What to do: Rewrite all of the items below, swapping every occurrence of "computer-use agent" for "screen assistant". Leave everything else unchanged.

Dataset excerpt
********
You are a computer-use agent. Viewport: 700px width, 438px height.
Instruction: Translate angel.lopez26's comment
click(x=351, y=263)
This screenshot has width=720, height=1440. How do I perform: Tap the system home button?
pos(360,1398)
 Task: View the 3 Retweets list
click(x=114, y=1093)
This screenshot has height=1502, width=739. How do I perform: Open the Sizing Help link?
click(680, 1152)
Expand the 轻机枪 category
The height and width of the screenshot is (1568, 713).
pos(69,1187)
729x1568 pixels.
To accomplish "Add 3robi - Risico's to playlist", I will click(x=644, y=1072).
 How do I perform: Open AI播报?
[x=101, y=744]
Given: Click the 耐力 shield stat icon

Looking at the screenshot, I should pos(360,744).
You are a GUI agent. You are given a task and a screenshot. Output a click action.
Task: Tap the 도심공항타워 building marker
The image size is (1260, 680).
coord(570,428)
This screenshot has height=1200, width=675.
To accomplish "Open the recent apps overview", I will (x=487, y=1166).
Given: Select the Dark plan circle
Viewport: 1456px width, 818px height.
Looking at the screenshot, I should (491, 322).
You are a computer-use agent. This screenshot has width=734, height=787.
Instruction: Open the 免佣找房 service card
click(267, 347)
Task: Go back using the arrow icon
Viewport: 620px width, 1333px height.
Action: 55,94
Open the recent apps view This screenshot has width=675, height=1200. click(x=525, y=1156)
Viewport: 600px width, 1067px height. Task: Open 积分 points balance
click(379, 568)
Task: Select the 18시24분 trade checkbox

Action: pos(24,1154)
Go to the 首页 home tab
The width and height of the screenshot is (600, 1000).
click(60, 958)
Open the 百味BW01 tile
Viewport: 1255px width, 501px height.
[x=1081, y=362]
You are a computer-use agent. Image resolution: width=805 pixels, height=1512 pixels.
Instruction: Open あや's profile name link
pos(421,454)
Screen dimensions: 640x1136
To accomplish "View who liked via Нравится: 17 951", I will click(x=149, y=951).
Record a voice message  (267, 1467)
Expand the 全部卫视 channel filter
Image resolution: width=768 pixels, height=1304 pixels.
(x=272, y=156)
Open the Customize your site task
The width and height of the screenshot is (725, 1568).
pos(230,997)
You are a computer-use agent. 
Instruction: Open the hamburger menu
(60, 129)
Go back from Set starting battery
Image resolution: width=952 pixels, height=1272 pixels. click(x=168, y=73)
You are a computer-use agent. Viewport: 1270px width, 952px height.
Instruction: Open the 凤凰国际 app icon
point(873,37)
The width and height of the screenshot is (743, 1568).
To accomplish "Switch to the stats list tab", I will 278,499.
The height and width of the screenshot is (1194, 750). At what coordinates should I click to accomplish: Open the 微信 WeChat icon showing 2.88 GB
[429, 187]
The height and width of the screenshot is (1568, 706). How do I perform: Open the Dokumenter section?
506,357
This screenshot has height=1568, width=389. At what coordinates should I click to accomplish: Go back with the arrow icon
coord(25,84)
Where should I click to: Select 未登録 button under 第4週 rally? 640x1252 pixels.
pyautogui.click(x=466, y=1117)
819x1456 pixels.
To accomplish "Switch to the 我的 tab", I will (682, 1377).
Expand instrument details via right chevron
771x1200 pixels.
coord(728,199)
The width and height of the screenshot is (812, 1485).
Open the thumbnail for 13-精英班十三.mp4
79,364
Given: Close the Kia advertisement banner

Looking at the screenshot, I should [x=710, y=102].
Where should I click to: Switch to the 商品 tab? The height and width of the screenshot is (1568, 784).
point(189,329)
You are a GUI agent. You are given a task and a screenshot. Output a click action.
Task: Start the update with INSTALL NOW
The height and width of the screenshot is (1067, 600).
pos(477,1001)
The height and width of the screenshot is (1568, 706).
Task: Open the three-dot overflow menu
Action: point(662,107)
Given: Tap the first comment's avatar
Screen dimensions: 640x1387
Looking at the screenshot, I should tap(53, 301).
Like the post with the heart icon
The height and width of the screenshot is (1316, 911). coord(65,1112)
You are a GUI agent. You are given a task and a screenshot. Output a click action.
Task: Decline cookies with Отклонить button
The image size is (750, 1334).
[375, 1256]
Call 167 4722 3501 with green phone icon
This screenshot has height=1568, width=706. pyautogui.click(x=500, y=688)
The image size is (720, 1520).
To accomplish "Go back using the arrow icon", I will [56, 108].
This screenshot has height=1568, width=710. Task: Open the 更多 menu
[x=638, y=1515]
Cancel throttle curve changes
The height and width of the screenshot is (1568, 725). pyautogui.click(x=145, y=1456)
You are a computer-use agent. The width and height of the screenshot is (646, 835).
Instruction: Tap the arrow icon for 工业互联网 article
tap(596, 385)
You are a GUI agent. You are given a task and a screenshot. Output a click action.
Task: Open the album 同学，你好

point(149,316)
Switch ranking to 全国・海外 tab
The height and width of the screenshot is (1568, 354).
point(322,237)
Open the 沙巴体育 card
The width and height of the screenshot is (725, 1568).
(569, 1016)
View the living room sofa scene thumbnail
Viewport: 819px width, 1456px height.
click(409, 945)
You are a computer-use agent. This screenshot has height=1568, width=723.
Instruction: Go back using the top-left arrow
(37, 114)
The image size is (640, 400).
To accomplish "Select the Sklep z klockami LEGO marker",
********
Result for this exercise:
You are a screen assistant. Viewport: 700px width, 438px height.
Instruction: Translate angel.lopez26's comment
click(x=351, y=263)
This screenshot has width=720, height=1440. How do I perform: Tap the system home button?
pos(360,1398)
 Task: View the 3 Retweets list
click(x=114, y=1093)
This screenshot has height=1502, width=739. How do I perform: Open the Sizing Help link?
click(680, 1152)
Expand the 轻机枪 category
The height and width of the screenshot is (1568, 713).
pos(69,1187)
729x1568 pixels.
To accomplish "Add 3robi - Risico's to playlist", I will click(x=644, y=1072).
 How do I perform: Open AI播报?
[x=101, y=744]
Given: Click the 耐力 shield stat icon

Looking at the screenshot, I should pos(360,744).
You are a GUI agent. You are given a task and a screenshot. Output a click action.
Task: Tap the 도심공항타워 building marker
The image size is (1260, 680).
coord(570,428)
This screenshot has height=1200, width=675.
To accomplish "Open the recent apps overview", I will (x=487, y=1166).
Given: Select the Dark plan circle
Viewport: 1456px width, 818px height.
Looking at the screenshot, I should (491, 322).
You are a screen assistant. This screenshot has width=734, height=787.
Instruction: Open the 免佣找房 service card
click(267, 347)
Task: Go back using the arrow icon
Viewport: 620px width, 1333px height.
Action: 55,94
Open the recent apps view This screenshot has width=675, height=1200. click(x=525, y=1156)
Viewport: 600px width, 1067px height. Task: Open 积分 points balance
click(379, 568)
Task: Select the 18시24분 trade checkbox

Action: pos(24,1154)
Go to the 首页 home tab
The width and height of the screenshot is (600, 1000).
click(60, 958)
Open the 百味BW01 tile
Viewport: 1255px width, 501px height.
[x=1081, y=362]
You are a screen assistant. Image resolution: width=805 pixels, height=1512 pixels.
Instruction: Open あや's profile name link
pos(421,454)
Screen dimensions: 640x1136
To accomplish "View who liked via Нравится: 17 951", I will click(x=149, y=951).
Record a voice message  (267, 1467)
Expand the 全部卫视 channel filter
Image resolution: width=768 pixels, height=1304 pixels.
(x=272, y=156)
Open the Customize your site task
The width and height of the screenshot is (725, 1568).
pos(230,997)
You are a screen assistant. 
Instruction: Open the hamburger menu
(60, 129)
Go back from Set starting battery
Image resolution: width=952 pixels, height=1272 pixels. click(x=168, y=73)
You are a screen assistant. Viewport: 1270px width, 952px height.
Instruction: Open the 凤凰国际 app icon
point(873,37)
The width and height of the screenshot is (743, 1568).
To accomplish "Switch to the stats list tab", I will 278,499.
The height and width of the screenshot is (1194, 750). At what coordinates should I click to accomplish: Open the 微信 WeChat icon showing 2.88 GB
[429, 187]
The height and width of the screenshot is (1568, 706). How do I perform: Open the Dokumenter section?
506,357
This screenshot has height=1568, width=389. At what coordinates should I click to accomplish: Go back with the arrow icon
coord(25,84)
Where should I click to: Select 未登録 button under 第4週 rally? 640x1252 pixels.
pyautogui.click(x=466, y=1117)
819x1456 pixels.
To accomplish "Switch to the 我的 tab", I will (682, 1377).
Expand instrument details via right chevron
771x1200 pixels.
coord(728,199)
The width and height of the screenshot is (812, 1485).
Open the thumbnail for 13-精英班十三.mp4
79,364
Given: Close the Kia advertisement banner

Looking at the screenshot, I should [x=710, y=102].
Where should I click to: Switch to the 商品 tab? The height and width of the screenshot is (1568, 784).
point(189,329)
You are a GUI agent. You are given a task and a screenshot. Output a click action.
Task: Start the update with INSTALL NOW
The height and width of the screenshot is (1067, 600).
pos(477,1001)
The height and width of the screenshot is (1568, 706).
Task: Open the three-dot overflow menu
Action: point(662,107)
Given: Tap the first comment's avatar
Screen dimensions: 640x1387
Looking at the screenshot, I should tap(53, 301).
Like the post with the heart icon
The height and width of the screenshot is (1316, 911). coord(65,1112)
You are a GUI agent. You are given a task and a screenshot. Output a click action.
Task: Decline cookies with Отклонить button
The image size is (750, 1334).
[375, 1256]
Call 167 4722 3501 with green phone icon
This screenshot has height=1568, width=706. pyautogui.click(x=500, y=688)
The image size is (720, 1520).
To accomplish "Go back using the arrow icon", I will [56, 108].
This screenshot has height=1568, width=710. Task: Open the 更多 menu
[x=638, y=1515]
Cancel throttle curve changes
The height and width of the screenshot is (1568, 725). pyautogui.click(x=145, y=1456)
You are a screen assistant. The width and height of the screenshot is (646, 835).
Instruction: Tap the arrow icon for 工业互联网 article
tap(596, 385)
You are a GUI agent. You are given a task and a screenshot. Output a click action.
Task: Open the album 同学，你好

point(149,316)
Switch ranking to 全国・海外 tab
The height and width of the screenshot is (1568, 354).
point(322,237)
Open the 沙巴体育 card
The width and height of the screenshot is (725, 1568).
(569, 1016)
View the living room sofa scene thumbnail
Viewport: 819px width, 1456px height.
click(409, 945)
You are a screen assistant. This screenshot has height=1568, width=723.
Instruction: Go back using the top-left arrow
(37, 114)
The image size is (640, 400).
To accomplish "Select the Sklep z klockami LEGO marker",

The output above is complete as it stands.